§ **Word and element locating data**
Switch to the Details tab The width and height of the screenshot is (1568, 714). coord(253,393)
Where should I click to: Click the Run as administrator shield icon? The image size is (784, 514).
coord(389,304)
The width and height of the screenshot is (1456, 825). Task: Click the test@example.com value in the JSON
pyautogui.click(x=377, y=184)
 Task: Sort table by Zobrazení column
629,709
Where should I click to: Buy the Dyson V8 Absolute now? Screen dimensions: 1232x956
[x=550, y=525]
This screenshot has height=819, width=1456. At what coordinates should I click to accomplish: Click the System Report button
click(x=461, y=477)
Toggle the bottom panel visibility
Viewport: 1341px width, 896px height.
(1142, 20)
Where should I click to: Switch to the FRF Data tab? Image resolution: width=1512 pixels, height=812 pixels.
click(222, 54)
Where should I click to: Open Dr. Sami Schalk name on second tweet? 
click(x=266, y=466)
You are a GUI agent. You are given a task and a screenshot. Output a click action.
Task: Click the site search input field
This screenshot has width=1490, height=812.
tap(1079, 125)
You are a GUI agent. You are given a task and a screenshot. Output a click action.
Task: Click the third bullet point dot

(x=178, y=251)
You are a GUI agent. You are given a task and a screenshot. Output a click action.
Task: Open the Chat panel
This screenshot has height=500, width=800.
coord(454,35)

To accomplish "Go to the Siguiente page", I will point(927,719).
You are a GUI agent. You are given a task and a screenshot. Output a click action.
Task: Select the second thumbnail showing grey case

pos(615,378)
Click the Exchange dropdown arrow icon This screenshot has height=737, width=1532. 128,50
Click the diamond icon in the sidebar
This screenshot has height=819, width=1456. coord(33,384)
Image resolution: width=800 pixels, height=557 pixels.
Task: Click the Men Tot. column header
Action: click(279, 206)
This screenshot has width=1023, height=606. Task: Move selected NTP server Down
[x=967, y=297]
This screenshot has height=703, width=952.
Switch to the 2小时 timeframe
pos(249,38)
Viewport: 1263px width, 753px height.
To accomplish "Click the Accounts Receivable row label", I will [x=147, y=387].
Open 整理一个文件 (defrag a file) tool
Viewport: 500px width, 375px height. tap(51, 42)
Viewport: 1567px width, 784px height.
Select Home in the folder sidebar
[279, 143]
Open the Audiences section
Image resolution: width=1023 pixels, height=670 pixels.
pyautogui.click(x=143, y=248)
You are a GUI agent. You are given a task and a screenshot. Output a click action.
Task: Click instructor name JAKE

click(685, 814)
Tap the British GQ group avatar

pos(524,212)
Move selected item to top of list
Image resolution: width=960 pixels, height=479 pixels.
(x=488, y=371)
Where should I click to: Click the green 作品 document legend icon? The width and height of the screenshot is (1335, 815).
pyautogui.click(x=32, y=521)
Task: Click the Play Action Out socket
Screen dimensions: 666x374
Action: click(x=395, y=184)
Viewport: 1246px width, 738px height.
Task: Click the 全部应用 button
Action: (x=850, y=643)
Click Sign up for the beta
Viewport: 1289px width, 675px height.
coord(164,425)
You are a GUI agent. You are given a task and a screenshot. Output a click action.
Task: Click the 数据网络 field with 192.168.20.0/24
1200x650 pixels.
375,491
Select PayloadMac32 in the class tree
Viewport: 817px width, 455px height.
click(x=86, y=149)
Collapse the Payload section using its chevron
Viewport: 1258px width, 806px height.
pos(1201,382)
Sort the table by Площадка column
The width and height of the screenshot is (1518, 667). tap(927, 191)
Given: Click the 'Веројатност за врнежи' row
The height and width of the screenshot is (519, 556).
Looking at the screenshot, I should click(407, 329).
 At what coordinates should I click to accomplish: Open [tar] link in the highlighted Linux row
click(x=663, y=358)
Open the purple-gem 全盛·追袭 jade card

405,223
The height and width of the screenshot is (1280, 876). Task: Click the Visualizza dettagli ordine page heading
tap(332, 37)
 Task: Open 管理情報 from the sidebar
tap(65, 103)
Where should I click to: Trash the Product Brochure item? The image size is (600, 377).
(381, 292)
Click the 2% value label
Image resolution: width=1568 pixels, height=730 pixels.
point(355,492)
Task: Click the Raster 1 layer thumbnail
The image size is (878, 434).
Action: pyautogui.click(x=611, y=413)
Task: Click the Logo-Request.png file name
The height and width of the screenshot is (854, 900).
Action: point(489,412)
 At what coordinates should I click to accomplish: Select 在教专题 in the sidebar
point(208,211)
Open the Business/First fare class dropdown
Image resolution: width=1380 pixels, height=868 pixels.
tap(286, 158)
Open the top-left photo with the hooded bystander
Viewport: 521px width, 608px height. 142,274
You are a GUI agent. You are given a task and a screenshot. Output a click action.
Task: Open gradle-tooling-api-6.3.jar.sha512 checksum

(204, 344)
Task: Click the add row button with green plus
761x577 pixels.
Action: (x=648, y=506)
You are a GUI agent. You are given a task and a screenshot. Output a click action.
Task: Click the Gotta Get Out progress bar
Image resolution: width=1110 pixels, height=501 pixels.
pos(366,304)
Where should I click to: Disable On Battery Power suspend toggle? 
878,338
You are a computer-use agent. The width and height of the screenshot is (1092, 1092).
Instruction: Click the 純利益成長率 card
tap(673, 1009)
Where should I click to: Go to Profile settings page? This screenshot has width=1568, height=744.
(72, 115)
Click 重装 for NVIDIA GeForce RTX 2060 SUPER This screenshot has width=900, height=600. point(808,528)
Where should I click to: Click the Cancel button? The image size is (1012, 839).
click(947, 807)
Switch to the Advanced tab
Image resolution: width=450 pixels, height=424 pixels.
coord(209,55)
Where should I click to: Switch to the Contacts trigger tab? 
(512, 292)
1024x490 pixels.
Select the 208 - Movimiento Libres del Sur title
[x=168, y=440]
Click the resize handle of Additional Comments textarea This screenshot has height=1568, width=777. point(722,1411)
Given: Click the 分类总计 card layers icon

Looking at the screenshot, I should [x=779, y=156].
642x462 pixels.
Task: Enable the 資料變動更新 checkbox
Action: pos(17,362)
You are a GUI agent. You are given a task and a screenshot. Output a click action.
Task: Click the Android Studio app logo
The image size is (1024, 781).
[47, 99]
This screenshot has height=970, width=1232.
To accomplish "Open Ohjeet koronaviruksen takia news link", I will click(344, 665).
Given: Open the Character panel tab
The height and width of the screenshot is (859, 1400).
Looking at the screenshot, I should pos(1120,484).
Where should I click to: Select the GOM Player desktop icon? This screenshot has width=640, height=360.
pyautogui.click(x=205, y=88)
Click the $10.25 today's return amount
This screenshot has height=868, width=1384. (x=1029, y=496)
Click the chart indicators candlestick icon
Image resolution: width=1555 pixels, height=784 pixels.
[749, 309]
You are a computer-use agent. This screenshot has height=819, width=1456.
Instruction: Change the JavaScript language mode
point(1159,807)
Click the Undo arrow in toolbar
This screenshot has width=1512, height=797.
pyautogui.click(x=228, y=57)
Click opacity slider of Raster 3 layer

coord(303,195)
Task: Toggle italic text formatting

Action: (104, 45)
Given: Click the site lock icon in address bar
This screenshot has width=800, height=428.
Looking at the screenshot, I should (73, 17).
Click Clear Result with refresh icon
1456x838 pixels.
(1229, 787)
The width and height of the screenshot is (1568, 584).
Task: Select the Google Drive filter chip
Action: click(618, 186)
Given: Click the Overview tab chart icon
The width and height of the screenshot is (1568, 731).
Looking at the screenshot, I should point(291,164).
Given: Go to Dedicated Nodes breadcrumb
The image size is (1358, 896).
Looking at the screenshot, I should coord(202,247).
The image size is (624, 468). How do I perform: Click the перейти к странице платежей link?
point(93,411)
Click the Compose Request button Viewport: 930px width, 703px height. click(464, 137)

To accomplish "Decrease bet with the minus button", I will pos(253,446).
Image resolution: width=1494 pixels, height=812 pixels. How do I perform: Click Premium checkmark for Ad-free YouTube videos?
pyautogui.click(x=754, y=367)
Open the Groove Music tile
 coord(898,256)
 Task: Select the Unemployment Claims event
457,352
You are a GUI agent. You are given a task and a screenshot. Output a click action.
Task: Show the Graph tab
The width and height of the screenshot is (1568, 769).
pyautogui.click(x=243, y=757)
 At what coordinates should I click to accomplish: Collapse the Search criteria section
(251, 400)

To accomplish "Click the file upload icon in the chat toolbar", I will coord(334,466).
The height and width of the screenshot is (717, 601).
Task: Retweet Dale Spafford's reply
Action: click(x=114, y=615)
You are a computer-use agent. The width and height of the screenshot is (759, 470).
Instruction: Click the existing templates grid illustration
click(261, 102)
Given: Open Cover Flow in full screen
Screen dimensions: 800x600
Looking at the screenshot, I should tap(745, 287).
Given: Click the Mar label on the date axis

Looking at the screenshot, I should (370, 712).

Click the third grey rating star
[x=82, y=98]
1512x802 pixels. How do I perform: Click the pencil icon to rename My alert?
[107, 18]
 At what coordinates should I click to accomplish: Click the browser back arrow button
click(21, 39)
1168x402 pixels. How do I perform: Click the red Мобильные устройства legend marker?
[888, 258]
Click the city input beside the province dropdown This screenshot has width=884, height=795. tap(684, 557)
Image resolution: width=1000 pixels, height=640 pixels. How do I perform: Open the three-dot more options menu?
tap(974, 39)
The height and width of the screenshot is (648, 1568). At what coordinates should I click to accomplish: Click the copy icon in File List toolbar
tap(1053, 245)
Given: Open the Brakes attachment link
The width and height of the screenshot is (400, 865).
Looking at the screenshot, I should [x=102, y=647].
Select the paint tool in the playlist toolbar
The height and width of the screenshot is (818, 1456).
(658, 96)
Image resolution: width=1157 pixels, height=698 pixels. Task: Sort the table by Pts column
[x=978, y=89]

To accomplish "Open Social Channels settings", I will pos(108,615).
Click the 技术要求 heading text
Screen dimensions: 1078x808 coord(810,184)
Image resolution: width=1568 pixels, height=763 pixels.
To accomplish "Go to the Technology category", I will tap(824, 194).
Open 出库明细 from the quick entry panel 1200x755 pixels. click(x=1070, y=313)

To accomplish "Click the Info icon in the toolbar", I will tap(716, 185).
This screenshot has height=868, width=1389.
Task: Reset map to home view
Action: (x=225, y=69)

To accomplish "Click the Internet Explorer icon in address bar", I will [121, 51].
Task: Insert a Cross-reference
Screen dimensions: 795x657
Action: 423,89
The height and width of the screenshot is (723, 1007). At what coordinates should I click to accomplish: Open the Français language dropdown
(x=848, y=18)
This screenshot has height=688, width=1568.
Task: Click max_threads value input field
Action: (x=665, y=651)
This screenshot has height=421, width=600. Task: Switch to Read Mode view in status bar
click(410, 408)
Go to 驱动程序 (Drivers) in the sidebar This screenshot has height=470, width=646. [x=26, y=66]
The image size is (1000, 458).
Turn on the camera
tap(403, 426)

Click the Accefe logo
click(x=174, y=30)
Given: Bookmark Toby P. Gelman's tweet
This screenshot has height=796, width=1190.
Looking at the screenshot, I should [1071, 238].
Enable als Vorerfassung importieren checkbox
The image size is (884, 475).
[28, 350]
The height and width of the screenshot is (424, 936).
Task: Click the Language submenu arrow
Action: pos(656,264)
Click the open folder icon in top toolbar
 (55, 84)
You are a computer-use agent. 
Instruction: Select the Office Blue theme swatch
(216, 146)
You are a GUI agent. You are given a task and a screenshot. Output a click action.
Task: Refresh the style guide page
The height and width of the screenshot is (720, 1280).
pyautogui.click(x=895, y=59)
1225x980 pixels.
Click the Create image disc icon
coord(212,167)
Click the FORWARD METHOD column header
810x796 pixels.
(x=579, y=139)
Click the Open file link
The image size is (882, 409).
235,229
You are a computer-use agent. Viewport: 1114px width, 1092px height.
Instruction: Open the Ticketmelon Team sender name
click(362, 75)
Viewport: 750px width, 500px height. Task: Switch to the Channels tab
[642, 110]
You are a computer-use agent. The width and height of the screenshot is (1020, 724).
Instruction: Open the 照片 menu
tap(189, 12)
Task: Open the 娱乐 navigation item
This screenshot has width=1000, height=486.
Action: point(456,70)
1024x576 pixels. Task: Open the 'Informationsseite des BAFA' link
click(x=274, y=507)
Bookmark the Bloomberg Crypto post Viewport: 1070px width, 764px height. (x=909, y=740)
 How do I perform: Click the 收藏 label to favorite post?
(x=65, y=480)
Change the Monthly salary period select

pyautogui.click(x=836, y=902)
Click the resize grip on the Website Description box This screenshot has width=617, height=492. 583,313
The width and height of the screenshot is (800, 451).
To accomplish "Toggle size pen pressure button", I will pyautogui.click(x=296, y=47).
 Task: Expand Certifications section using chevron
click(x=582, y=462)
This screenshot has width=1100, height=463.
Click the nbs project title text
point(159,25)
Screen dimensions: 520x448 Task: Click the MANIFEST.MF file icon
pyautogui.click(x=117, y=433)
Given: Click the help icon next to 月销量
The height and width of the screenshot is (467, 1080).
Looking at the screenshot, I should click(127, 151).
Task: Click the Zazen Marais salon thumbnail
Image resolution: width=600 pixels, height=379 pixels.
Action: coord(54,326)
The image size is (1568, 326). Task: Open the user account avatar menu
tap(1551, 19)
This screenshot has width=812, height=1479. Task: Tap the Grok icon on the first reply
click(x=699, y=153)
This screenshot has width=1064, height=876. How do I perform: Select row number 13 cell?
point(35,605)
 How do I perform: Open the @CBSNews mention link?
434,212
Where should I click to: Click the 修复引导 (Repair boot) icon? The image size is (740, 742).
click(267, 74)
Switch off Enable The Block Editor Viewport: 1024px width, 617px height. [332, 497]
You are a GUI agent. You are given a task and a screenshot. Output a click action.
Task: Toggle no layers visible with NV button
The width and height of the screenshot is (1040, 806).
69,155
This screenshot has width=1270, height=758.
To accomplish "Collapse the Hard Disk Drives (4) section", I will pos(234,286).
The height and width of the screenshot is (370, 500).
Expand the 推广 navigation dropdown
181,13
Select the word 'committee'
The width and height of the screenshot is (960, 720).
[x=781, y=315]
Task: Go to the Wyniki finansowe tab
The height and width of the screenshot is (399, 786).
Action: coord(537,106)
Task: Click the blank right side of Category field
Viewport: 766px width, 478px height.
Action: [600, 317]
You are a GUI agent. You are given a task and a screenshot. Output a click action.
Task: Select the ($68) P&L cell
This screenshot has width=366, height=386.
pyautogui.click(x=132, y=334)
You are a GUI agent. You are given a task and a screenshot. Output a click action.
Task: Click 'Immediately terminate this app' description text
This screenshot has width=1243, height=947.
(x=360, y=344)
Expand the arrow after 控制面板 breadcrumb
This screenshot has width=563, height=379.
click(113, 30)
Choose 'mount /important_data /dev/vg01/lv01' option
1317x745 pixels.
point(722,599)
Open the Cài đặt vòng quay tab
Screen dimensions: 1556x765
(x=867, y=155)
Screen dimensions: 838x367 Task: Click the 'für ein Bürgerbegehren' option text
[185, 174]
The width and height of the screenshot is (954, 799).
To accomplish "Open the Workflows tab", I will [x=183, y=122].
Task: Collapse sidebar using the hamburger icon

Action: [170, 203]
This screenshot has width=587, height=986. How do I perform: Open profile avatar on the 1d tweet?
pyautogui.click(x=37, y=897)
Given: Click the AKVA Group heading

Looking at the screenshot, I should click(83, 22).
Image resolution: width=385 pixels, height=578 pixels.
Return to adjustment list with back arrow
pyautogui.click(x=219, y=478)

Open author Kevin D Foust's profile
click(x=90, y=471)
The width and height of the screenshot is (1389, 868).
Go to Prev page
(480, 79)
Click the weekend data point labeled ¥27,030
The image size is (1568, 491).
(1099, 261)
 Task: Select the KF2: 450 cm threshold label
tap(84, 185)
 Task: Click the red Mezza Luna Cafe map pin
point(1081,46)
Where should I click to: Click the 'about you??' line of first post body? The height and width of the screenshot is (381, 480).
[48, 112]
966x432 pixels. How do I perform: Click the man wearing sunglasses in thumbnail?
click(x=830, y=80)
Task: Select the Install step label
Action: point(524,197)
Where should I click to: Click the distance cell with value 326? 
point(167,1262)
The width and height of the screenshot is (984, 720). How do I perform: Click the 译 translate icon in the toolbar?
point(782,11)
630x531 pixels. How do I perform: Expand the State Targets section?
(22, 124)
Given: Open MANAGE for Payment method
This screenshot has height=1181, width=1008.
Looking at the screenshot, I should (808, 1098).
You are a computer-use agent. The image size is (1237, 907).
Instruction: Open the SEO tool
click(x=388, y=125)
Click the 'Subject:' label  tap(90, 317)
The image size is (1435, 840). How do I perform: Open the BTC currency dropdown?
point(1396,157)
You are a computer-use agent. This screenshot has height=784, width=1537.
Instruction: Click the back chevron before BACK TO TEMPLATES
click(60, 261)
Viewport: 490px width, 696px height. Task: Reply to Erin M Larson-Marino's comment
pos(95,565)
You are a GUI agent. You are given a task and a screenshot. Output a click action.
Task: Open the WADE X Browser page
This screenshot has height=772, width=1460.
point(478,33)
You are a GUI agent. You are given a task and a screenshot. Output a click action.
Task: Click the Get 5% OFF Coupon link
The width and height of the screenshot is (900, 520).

§ **WHAT TO DO**
Arrange everything from the start of the listing down to and including the line containing "coord(389,304)" as a Markdown table with the columns Row and Line, leaving out any blank lines.

§ **ANSWER BELOW**
| Row | Line |
|---|---|
| 1 | Switch to the Details tab The width and height of the screenshot is (1568, 714). coord(253,393) |
| 2 | Where should I click to: Click the Run as administrator shield icon? The image size is (784, 514). |
| 3 | coord(389,304) |